* Document extract
● ● ● ●

Rita Whalen McCaffrey stands outside her Weston home. (Vermont Catholic/Cori Fugere Urban) Rita Whalen McCaffrey stands outside her Weston home.
For Catholics like Rita Whalen McCaffrey, aging with grace means more than being elegant, beautiful, poised and dignified. Grace, for a Catholic, is a participation in the life of God – something for all ages.
 
“The grace of Christ is the gratuitous gift that God makes to us of His own life, infused by the Holy Spirit into our soul to heal it of sin and to sanctify it,” explains the Catechism of the Catholic Church. “It is the sanctifying or deifying grace received in Baptism. It is in us the source of the work of sanctification.”
 
Grace, for Catholics, is a supernatural gift of God bestowed on them through the merits of Jesus Christ for their salvation.
 
So to “age with grace,” one must be concerned not only with the physical aspects of the process but also with the spiritual.
 
For some people, the aging process seems to begin early with aches and pains, greying hair, facial wrinkles and difficulty remembering, while for others, their physical appearance and quick wit belie their true age.
 
For some time moves slowly, while for others – like McCaffrey – days and years pass at what seems a blink of an eye. “You wake up one day and you’re 80 years old,” she said with a smile.
 
That’s her age, and she moves through life with her husband, Francis – currently a Rutland County Treatment Court Judge with the Rutland Drug Court -- embracing all that God has given her.
 
The founder of Dismas of Vermont, she remains active in the Dismas community – transitional homes for former prisoners. She worships just up the road from her home in Weston at Weston Priory and participates in a monthly Scripture group in Weston and a biweekly prayer group in Rutland where she used to be a member of Immaculate Heart of Mary Parish.
 
McCaffrey – tall and stately with blue eyes and white hair -- was the 1986 Vermont Mother of the Year, the 1987 national Mother of the Year and a Vermont state senator. She has participated in Cursillo and still attends Group Reunion meetings.
 
The mother of four and grandmother of six, McCaffrey – a longtime peace activist – said it is important to recognize Christ in others. “I’m interested in other people. It’s about relationships and learning more about each other,” she said.
 
She has been blessed with good health – though she has knee problems – and she is happiest when she is doing outreach work.
 
But it is her desire to live the Gospel that helps her age with grace. “It gives my life so much goodness and strength,” she said. “It’s such a gift to live the Gospel. It’s a greater gift when other people…join you.”

● ● ● ●

* Information supplied

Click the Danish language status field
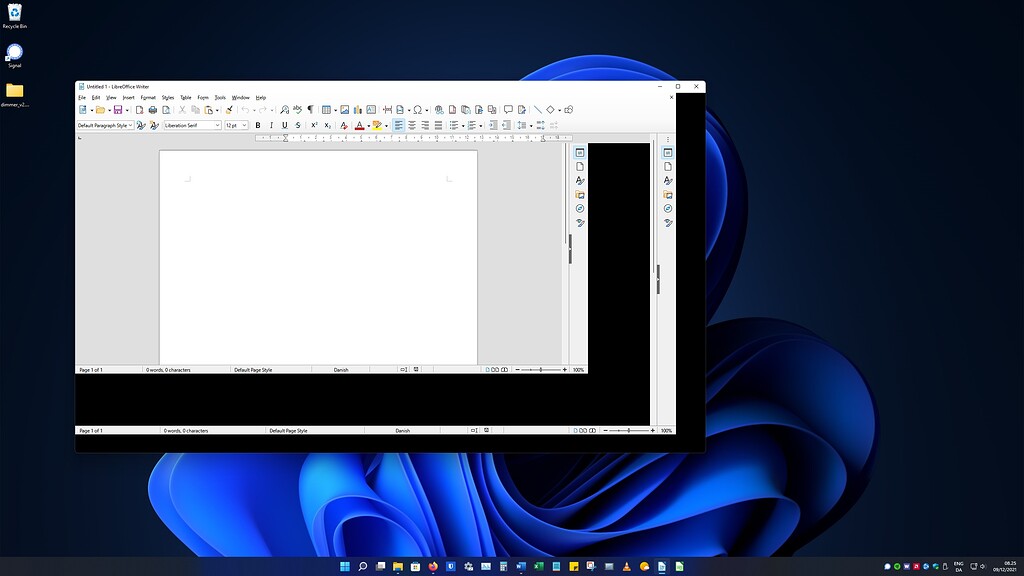tap(340, 369)
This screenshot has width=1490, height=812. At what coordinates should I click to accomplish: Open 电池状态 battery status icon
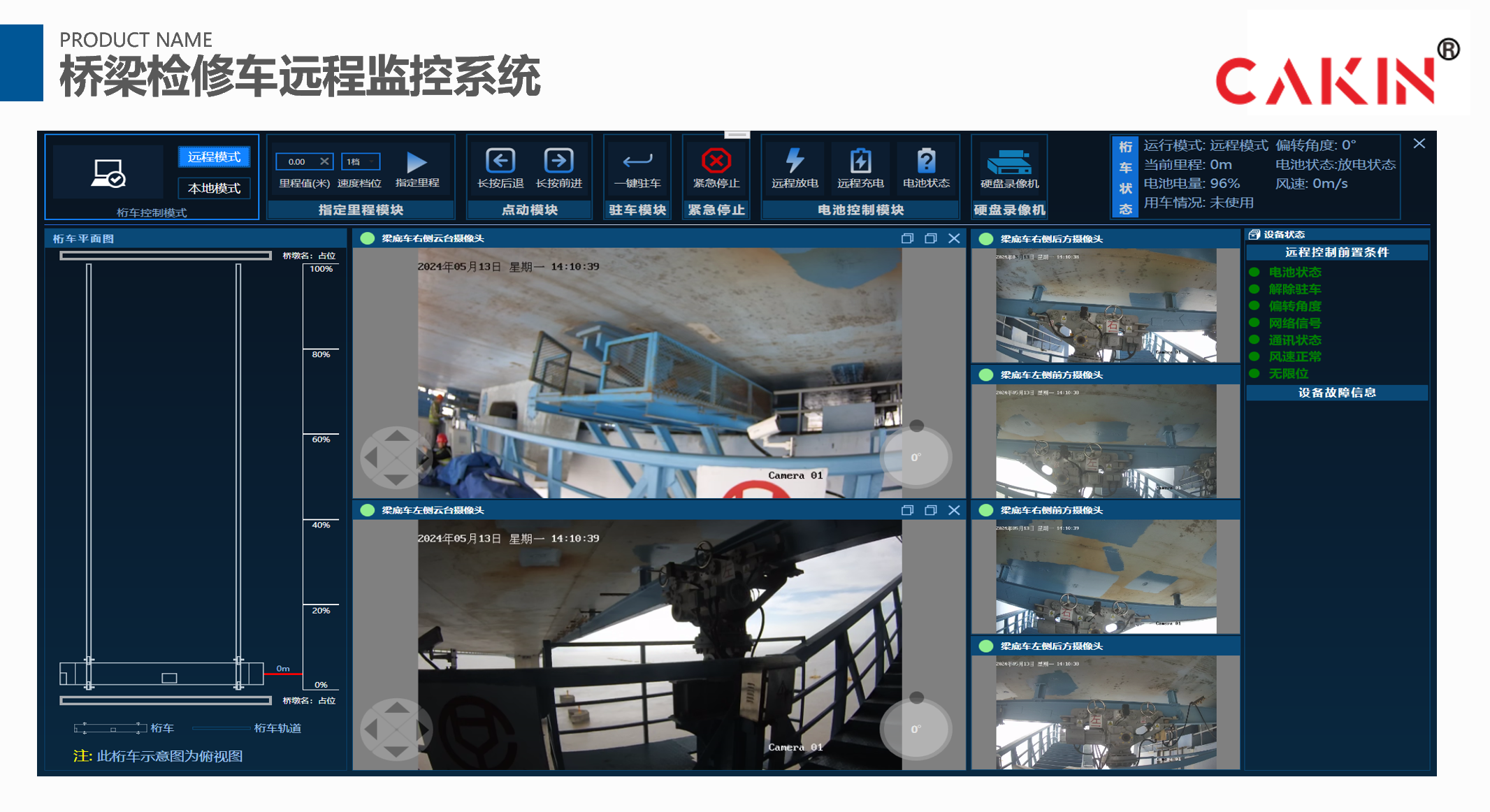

● ● ● ●

* Tasks
[1] According to the article on Rita Whalen McCaffrey and aging with grace, which organization did she found?
[2] Write the next few paragraphs of the article on Rita Whalen McCaffrey and aging with grace, following on from its last sentence.

* Task results
[1] Dismas of Vermont

[2]
 
Her faith gives her life meaning and purpose, and she takes seriously the role of the people as the Church.
 
Anne M. Steinberg, administrator of Michaud Memorial Manor in Derby Line, encourages people, as they age, to continue their involvement in church and their relationship with God. “Maintain close relationships with loved ones, continue involvement in your community, continue to take pride in your appearance through dress and grooming, don’t be afraid to ask for help when needed, don’t be embarrassed by limitations that you may be experiencing because of age-related changes – acknowledge them and make accommodations for them as able,” she suggested.
 
Steinberg said persons she has witnessed aging with grace most successfully are the ones who continuing to take care of themselves as they age through proper diet and exercise and by maintaining their usual routines, lifestyles and relationships to the extent possible: “Sometimes this may mean making modifications as needed to allow them to continue doing the things they love.”
 
As she ages, McCaffrey “pushes through” even when she is tired. “I’m motivated. I have things to do,” she said.
 
Part of her self care is participating in the prayer life of the Benedictine brothers at the priory, receiving the Eucharist, spending time with family and friends and following the Boston Red Sox.
 
Her advice for those who want to age with grace is to maintain an active faith life, be optimistic and live with hope. “Do something you’re passionate about,” she added. Get to know people. Share what you’re able to share. Listen to other people. Don’t isolate yourself. Pray for others. Be grateful for all the grace God has given.”